**WHAT THE TASK REQUIRES:** Locate the line that contains "alla@signaturepropertiescb.com (315, 1134)". Print it and every subsequent line through the final line of the records, exactly and only those.

**RECORDED INFORMATION:**
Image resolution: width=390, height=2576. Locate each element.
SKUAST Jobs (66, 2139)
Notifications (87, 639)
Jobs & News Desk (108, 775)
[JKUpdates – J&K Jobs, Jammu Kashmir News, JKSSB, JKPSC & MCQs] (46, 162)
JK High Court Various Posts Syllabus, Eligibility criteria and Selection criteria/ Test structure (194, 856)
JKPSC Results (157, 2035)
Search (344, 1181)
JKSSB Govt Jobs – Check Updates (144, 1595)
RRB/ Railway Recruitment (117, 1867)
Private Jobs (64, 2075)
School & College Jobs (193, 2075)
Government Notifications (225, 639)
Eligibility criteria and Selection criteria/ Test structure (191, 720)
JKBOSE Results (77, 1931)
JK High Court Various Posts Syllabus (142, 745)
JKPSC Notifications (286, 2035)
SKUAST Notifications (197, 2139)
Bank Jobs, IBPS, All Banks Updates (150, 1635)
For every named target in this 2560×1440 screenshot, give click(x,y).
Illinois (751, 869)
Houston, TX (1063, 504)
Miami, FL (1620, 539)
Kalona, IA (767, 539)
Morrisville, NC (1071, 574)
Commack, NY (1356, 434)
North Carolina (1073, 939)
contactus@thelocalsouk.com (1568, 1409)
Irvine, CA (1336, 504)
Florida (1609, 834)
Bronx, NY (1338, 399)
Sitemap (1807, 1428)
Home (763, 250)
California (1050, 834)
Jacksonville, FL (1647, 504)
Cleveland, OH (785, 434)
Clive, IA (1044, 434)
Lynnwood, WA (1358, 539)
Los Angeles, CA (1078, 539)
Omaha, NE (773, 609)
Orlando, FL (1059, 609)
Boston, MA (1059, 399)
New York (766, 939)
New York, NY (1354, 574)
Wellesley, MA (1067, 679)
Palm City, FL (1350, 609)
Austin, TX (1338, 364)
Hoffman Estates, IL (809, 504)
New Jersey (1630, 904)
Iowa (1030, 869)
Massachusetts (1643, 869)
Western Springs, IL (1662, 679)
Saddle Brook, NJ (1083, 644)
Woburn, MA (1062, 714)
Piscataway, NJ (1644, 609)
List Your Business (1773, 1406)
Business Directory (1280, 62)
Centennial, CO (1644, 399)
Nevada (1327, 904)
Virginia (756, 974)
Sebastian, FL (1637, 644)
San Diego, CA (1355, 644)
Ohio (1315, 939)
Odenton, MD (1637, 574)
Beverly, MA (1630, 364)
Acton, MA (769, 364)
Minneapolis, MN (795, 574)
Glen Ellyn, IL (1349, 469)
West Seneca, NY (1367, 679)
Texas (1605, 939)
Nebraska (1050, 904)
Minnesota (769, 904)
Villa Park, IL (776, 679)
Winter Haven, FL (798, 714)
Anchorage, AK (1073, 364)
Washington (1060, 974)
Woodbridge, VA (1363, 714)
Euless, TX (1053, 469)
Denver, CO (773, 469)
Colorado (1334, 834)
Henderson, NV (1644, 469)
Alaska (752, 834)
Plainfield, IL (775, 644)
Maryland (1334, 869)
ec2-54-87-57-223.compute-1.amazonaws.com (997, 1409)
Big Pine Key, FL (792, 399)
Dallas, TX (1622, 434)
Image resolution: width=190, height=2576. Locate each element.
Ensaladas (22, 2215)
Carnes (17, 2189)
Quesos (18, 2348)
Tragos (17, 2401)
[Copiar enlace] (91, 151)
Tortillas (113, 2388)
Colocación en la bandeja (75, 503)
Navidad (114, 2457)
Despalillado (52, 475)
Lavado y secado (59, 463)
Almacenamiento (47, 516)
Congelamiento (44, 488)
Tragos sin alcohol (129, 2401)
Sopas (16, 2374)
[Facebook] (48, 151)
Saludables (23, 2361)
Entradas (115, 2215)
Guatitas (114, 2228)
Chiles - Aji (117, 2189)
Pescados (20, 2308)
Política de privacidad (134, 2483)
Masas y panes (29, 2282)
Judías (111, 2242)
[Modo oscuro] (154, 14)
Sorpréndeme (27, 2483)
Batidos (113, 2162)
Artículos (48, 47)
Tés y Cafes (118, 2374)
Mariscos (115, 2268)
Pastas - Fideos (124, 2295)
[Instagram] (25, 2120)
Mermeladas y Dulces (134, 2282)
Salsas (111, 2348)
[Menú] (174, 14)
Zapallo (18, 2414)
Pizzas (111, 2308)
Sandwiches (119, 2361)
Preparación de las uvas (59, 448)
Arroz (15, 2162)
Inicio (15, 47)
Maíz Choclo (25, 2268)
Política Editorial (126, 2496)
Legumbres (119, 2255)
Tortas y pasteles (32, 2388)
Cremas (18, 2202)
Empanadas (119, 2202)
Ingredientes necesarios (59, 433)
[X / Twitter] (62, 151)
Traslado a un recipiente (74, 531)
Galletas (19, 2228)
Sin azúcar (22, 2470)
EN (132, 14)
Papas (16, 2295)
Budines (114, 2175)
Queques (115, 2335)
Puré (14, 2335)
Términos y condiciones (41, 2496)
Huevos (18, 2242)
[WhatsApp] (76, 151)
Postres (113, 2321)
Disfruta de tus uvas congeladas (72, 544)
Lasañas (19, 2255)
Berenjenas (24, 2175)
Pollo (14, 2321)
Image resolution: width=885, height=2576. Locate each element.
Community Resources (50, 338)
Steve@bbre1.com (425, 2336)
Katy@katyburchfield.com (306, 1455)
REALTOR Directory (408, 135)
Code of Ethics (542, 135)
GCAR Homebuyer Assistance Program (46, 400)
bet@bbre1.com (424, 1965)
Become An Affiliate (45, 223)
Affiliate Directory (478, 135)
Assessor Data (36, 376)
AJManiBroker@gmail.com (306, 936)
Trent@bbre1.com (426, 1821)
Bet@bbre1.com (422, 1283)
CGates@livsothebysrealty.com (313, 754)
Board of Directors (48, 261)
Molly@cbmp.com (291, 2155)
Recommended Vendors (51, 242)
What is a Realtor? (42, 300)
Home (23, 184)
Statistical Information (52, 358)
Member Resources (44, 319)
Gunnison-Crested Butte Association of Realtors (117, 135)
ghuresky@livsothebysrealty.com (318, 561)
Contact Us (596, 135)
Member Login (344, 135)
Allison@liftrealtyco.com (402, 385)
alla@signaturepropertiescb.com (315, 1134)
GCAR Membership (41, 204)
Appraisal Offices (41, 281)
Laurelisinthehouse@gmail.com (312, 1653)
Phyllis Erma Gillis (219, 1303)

**TASK ANSWER:**
alla@signaturepropertiescb.com (315, 1134)
GCAR Membership (41, 204)
Appraisal Offices (41, 281)
Laurelisinthehouse@gmail.com (312, 1653)
Phyllis Erma Gillis (219, 1303)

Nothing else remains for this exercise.